==== SUPPLIED MATERIAL ====

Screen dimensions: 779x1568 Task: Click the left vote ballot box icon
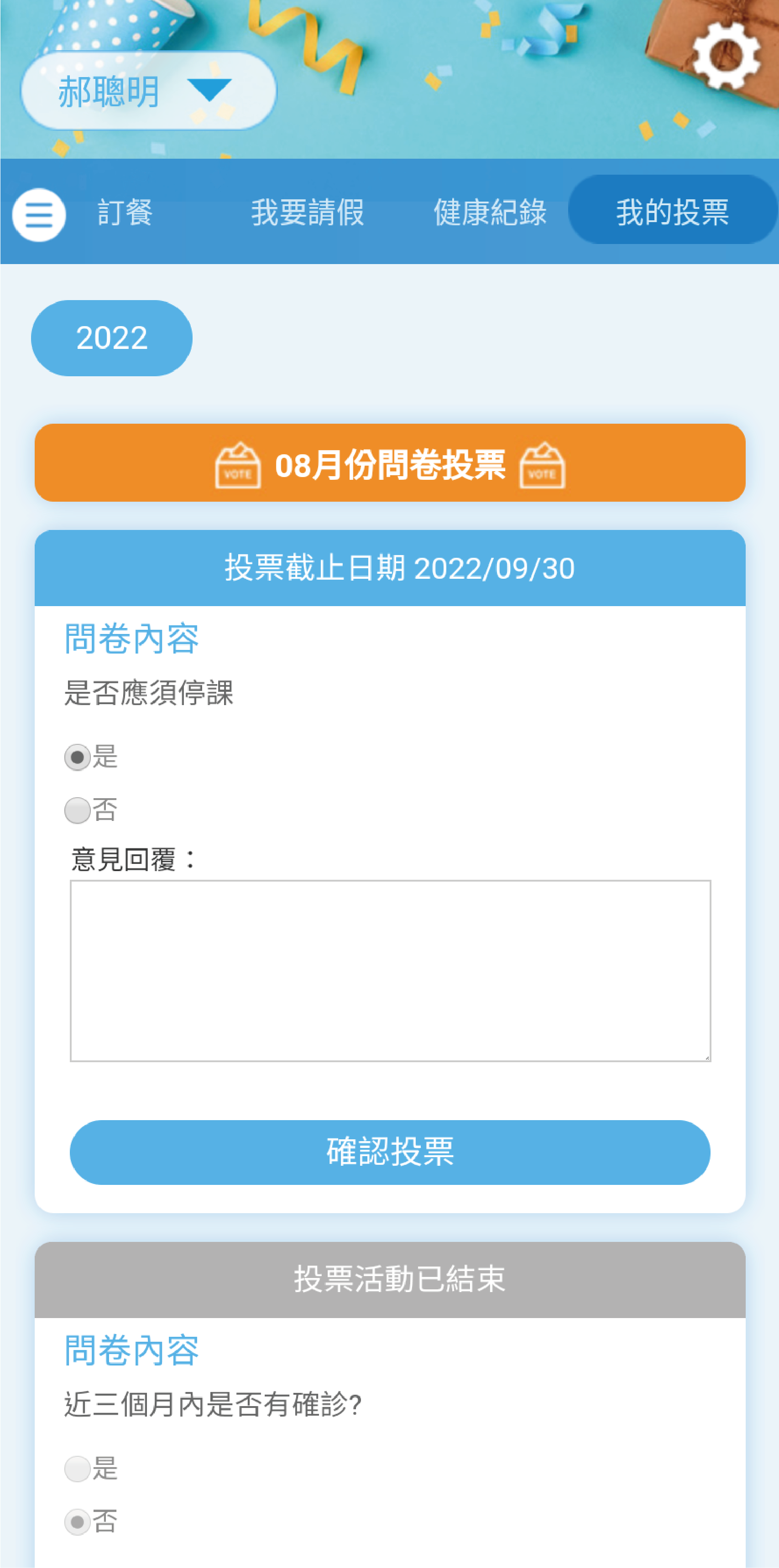(238, 465)
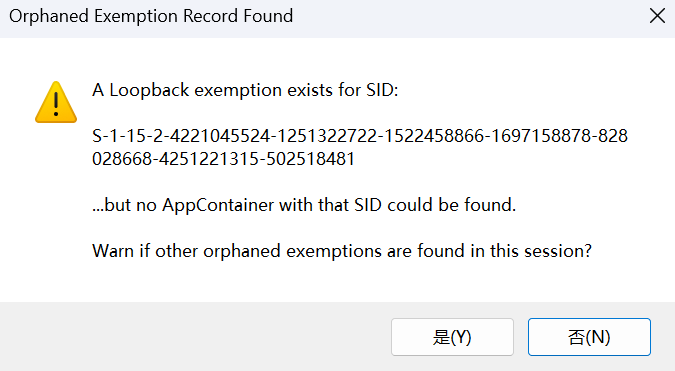Close the dialog with the X button
This screenshot has width=675, height=371.
(657, 16)
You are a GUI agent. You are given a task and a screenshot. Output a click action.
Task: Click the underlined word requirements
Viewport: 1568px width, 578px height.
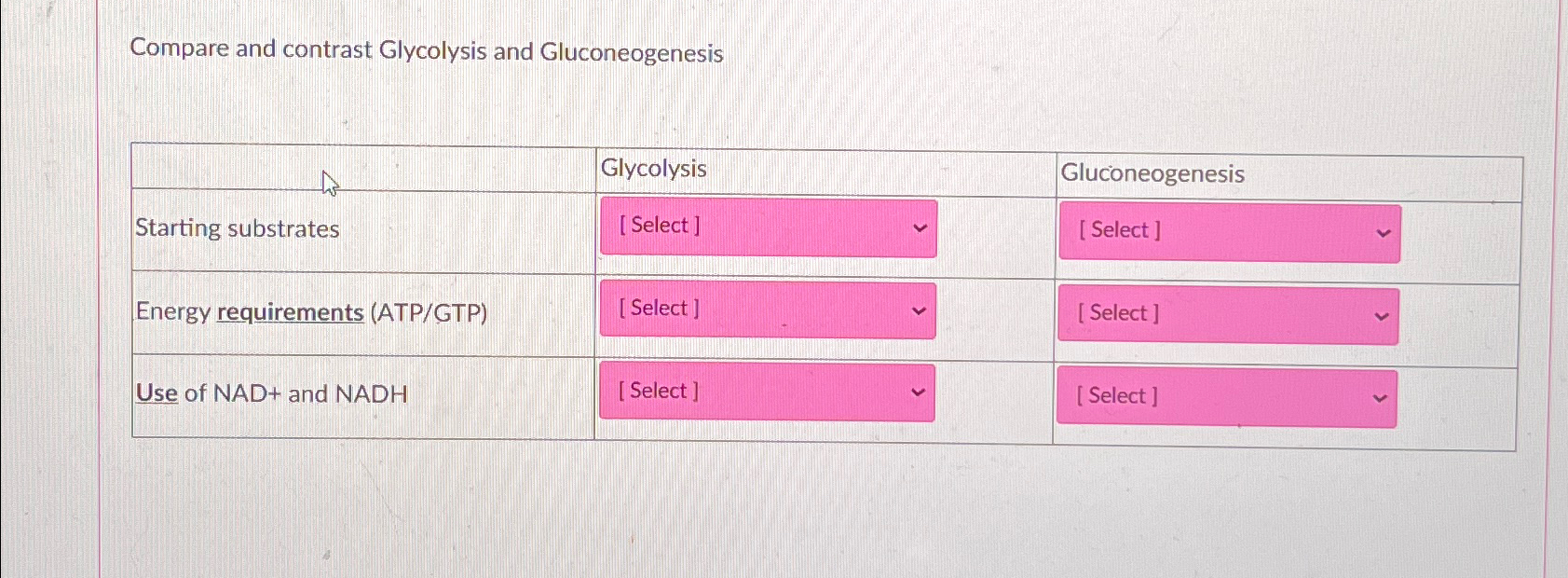(x=289, y=311)
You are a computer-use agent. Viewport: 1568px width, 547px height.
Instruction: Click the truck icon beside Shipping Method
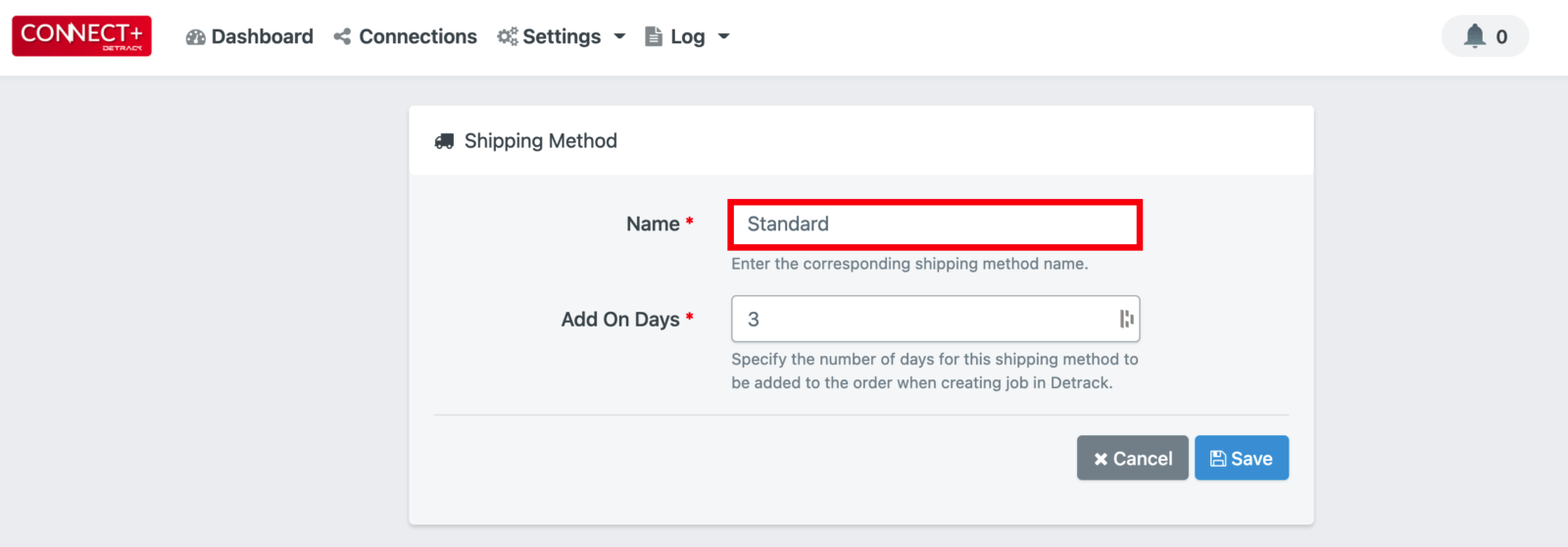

====

• _INSTRUCTIONS TO FOLLOW_: Verbatim output of every entry above is required, though pictures are to be left out.

• _SOLUTION TO THE PROBLEM_:
Screen dimensions: 779x1568 Task: Click the left vote ballot box icon
(238, 465)
Close the dialog with the X button
This screenshot has width=675, height=371.
(657, 16)
You are a GUI agent. You are given a task and a screenshot. Output a click action.
Task: Click the underlined word requirements
Viewport: 1568px width, 578px height.
(x=289, y=311)
You are a computer-use agent. Viewport: 1568px width, 547px height.
Instruction: Click the truck icon beside Shipping Method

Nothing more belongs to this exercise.